- SHORT EXERCISE -
Can you repeat everything from the first of the rows below down to the line containing "Action: click(x=189, y=409)", with both ends included and the pictures left out?

##### RECORDS FOR THE TASK #####

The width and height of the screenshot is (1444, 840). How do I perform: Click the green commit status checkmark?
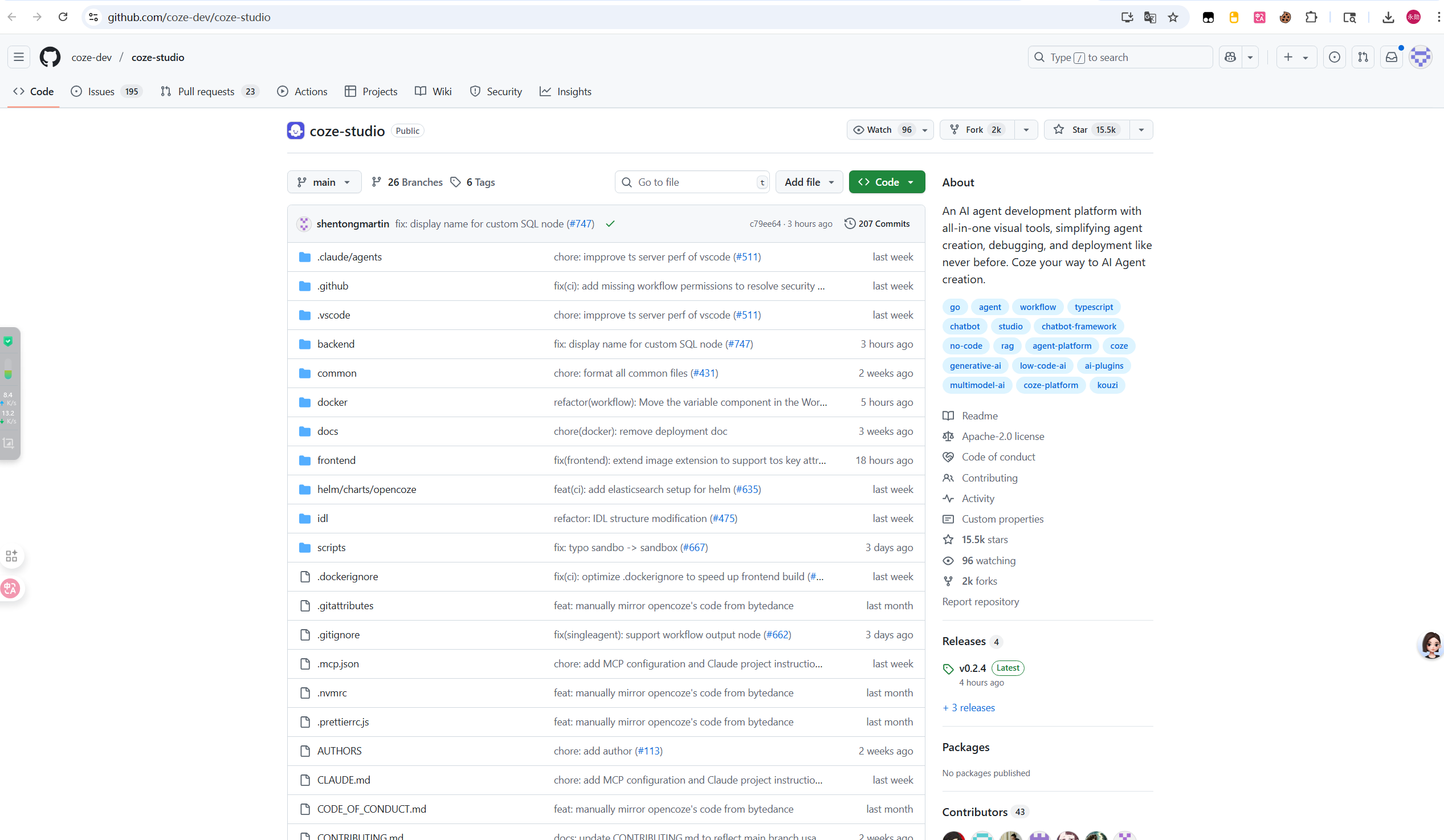click(x=610, y=224)
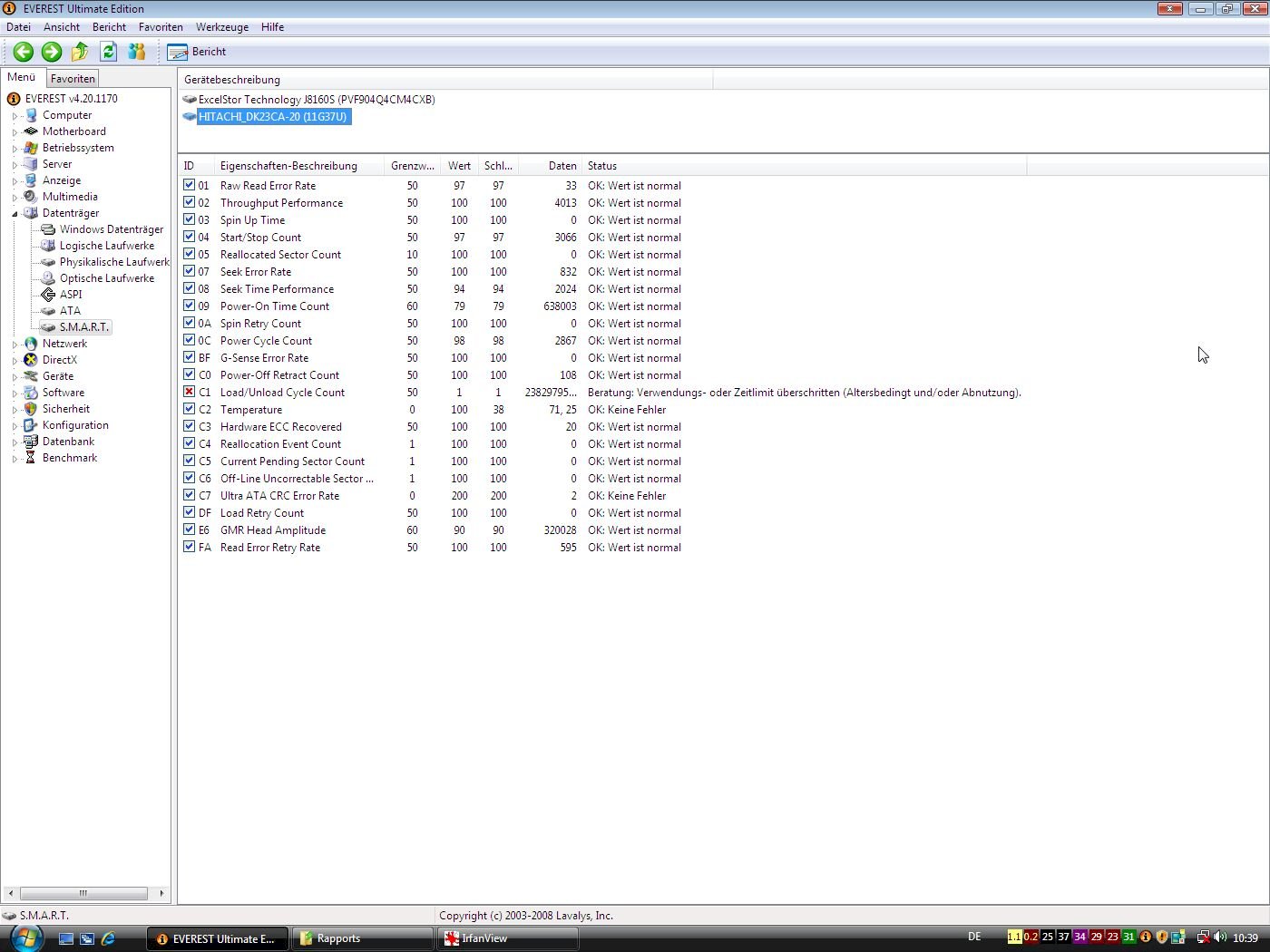Viewport: 1270px width, 952px height.
Task: Toggle the Temperature attribute checkbox
Action: click(x=189, y=409)
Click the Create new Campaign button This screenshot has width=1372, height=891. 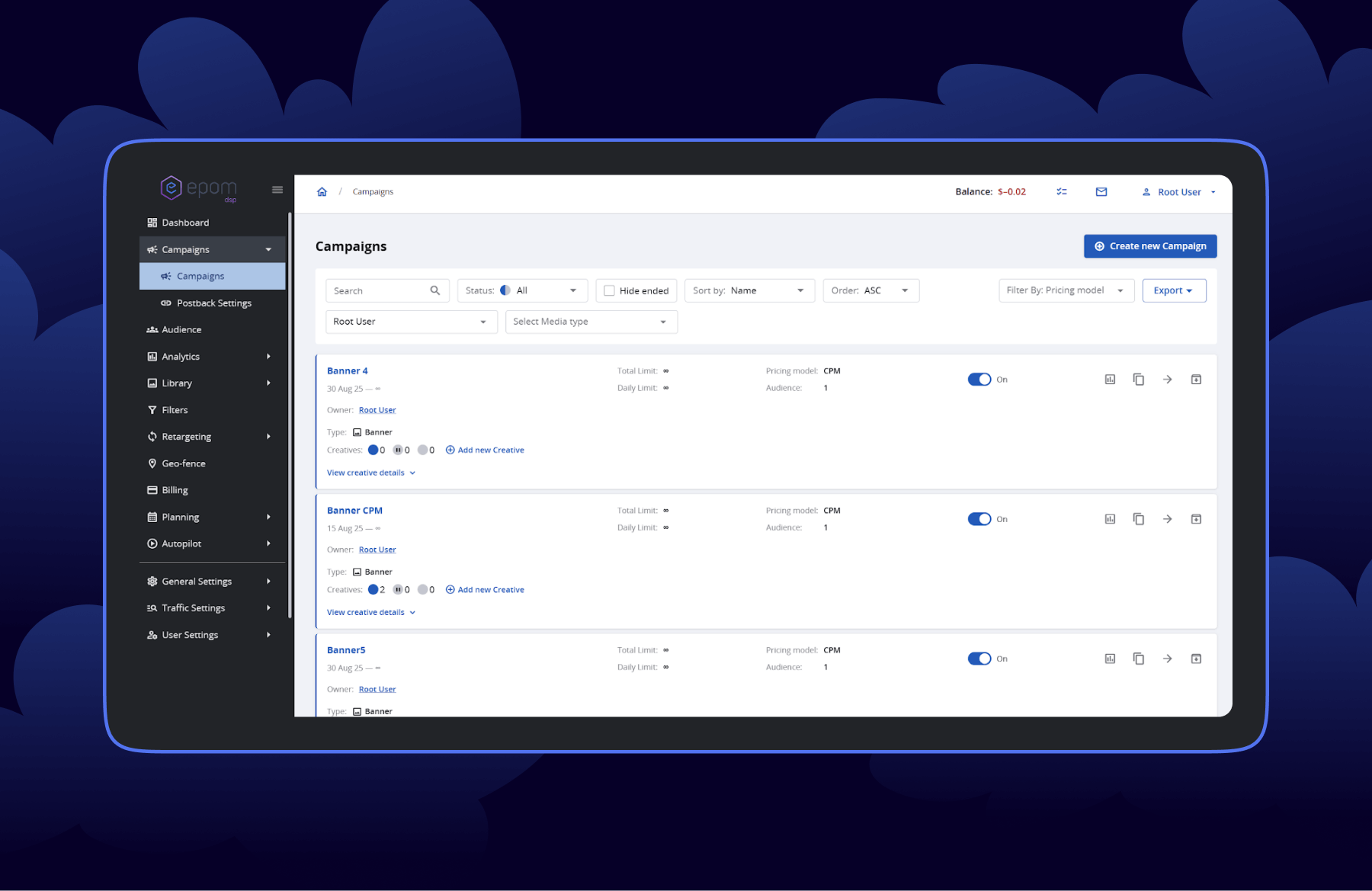pyautogui.click(x=1149, y=246)
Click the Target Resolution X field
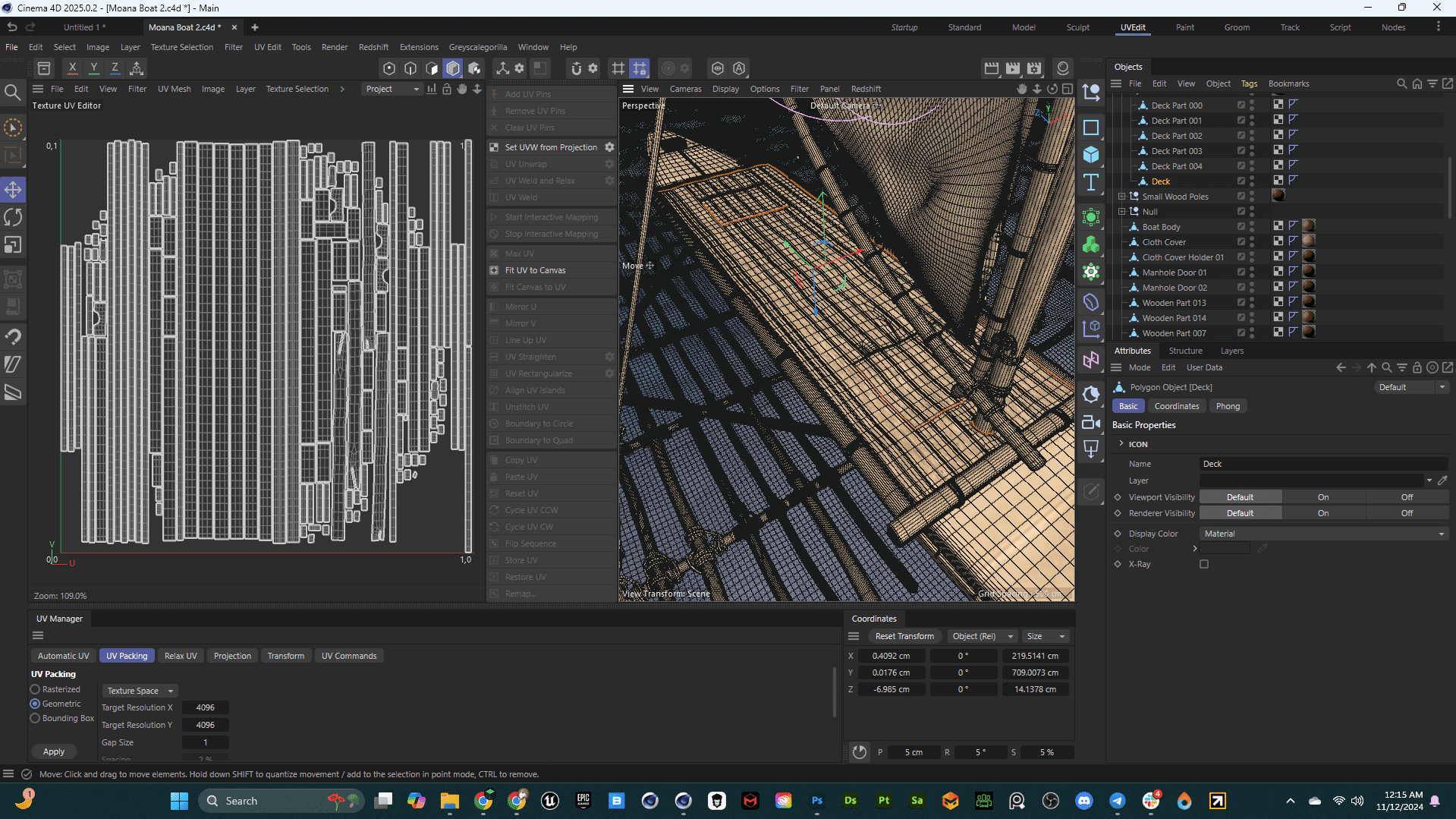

#####

- FULL OUTPUT -
The width and height of the screenshot is (1444, 840). How do I perform: Click the green commit status checkmark?
click(x=610, y=224)
Viewport: 1270px width, 952px height.
Task: Toggle the Temperature attribute checkbox
Action: click(x=189, y=409)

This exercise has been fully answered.